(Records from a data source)
begin

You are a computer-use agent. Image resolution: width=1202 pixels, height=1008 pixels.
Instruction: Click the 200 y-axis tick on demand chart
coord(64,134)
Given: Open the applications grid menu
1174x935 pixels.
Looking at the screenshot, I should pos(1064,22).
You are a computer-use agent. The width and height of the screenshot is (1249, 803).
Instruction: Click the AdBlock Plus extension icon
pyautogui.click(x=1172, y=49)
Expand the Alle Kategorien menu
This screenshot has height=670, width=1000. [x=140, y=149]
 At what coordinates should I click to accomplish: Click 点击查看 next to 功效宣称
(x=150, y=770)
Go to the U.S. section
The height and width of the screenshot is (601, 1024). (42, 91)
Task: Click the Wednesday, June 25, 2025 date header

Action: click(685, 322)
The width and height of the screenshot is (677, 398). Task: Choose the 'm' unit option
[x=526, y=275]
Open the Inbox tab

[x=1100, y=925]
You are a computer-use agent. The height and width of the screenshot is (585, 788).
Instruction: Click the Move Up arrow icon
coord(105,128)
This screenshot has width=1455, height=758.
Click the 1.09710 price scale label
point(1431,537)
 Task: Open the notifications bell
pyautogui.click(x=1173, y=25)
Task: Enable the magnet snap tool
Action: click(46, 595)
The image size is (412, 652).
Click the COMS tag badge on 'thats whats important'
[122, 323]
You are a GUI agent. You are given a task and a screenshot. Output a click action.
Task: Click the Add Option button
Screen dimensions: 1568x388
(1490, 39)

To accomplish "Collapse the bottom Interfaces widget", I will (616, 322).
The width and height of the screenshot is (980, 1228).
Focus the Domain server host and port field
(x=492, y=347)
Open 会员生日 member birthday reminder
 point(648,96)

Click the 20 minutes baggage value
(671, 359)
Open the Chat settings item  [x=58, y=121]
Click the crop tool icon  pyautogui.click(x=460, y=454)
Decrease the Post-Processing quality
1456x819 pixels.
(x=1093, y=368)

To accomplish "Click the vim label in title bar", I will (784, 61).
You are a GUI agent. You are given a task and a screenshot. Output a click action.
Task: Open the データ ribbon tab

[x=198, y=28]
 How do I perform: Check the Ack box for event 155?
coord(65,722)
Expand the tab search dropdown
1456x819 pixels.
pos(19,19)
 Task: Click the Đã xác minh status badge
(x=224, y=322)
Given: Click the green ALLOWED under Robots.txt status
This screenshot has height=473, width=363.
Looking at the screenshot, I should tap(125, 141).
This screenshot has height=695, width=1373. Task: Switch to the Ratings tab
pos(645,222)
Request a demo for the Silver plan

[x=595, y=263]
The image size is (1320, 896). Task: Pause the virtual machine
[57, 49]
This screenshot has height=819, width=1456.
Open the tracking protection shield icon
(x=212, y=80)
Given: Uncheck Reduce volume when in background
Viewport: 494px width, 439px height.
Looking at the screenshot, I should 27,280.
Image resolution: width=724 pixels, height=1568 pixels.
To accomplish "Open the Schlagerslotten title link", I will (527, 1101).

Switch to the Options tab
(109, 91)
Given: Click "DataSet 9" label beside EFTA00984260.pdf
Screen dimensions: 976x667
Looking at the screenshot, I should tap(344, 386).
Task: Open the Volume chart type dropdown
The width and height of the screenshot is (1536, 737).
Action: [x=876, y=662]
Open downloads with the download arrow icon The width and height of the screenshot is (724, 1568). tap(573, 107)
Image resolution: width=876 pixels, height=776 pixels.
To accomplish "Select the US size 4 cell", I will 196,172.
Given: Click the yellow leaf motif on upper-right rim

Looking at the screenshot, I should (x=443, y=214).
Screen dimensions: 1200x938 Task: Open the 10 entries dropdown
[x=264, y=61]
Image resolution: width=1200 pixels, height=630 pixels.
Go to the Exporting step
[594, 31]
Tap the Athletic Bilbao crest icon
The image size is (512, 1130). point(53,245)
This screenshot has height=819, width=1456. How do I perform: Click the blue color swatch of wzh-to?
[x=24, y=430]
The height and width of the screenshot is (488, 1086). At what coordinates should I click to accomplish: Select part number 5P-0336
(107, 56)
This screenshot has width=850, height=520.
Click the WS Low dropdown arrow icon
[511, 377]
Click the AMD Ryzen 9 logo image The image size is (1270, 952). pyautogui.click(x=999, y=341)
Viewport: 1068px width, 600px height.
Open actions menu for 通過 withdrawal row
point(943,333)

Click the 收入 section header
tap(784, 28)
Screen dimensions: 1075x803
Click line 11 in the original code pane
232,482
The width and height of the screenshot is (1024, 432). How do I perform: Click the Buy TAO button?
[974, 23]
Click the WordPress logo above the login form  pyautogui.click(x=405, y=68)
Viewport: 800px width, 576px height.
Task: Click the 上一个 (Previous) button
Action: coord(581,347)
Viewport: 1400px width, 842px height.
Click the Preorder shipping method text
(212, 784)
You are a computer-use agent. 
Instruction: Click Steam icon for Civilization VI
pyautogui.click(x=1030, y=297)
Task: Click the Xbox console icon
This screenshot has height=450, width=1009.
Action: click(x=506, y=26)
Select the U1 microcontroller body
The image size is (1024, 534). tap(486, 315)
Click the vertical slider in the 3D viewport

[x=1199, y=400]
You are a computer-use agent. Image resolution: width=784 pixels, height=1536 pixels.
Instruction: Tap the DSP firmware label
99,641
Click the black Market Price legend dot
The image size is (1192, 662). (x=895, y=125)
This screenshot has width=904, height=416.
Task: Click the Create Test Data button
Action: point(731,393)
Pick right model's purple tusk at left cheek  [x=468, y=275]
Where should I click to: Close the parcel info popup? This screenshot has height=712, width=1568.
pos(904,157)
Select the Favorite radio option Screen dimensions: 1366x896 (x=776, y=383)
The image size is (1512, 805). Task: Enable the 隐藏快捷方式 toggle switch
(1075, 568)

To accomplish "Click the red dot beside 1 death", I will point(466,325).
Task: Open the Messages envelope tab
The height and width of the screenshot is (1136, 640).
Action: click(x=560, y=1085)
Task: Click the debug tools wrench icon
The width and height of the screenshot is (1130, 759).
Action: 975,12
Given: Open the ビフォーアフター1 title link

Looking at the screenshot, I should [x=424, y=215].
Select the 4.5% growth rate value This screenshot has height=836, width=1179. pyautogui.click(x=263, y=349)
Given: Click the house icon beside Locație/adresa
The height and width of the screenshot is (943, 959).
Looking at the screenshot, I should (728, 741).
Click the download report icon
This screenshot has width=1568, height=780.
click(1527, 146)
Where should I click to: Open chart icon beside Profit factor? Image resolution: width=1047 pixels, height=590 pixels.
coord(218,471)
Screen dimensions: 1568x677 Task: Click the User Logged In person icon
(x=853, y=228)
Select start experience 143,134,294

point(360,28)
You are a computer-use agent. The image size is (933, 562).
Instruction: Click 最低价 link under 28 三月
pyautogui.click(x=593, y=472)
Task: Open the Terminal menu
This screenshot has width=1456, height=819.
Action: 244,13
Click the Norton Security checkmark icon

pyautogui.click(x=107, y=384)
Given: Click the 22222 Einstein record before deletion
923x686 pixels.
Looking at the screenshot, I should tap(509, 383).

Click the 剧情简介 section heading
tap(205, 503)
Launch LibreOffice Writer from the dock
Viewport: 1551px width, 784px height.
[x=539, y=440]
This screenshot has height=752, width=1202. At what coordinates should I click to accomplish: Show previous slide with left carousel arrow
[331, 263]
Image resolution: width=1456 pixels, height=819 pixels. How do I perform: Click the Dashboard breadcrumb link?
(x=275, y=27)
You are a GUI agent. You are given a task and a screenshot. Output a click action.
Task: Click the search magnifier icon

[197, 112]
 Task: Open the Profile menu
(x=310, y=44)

end

Directive —
Reproduce verbatim the lines of the data above, beginning with the line containing "Given: Click the yellow" and continuing through the line containing "Action: coord(581,347)".

Problem solution —
Given: Click the yellow leaf motif on upper-right rim

Looking at the screenshot, I should (x=443, y=214).
Screen dimensions: 1200x938 Task: Open the 10 entries dropdown
[x=264, y=61]
Image resolution: width=1200 pixels, height=630 pixels.
Go to the Exporting step
[594, 31]
Tap the Athletic Bilbao crest icon
The image size is (512, 1130). point(53,245)
This screenshot has height=819, width=1456. How do I perform: Click the blue color swatch of wzh-to?
[x=24, y=430]
The height and width of the screenshot is (488, 1086). At what coordinates should I click to accomplish: Select part number 5P-0336
(107, 56)
This screenshot has width=850, height=520.
Click the WS Low dropdown arrow icon
[511, 377]
Click the AMD Ryzen 9 logo image The image size is (1270, 952). pyautogui.click(x=999, y=341)
Viewport: 1068px width, 600px height.
Open actions menu for 通過 withdrawal row
point(943,333)

Click the 收入 section header
tap(784, 28)
Screen dimensions: 1075x803
Click line 11 in the original code pane
232,482
The width and height of the screenshot is (1024, 432). How do I perform: Click the Buy TAO button?
[974, 23]
Click the WordPress logo above the login form  pyautogui.click(x=405, y=68)
Viewport: 800px width, 576px height.
Task: Click the 上一个 (Previous) button
Action: coord(581,347)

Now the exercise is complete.